Print out the records that follow, exactly and completely.

***** EXTRACTED INFORMATION *****

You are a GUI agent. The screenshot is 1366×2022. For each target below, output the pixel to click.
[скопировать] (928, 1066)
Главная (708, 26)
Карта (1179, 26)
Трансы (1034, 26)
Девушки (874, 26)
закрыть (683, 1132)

*****

• EXERCISE SOLUTION:
You are a GUI agent. The screenshot is 1366×2022. For each target below, output the pixel to click.
[скопировать] (928, 1066)
Главная (708, 26)
Карта (1179, 26)
Трансы (1034, 26)
Девушки (874, 26)
закрыть (683, 1132)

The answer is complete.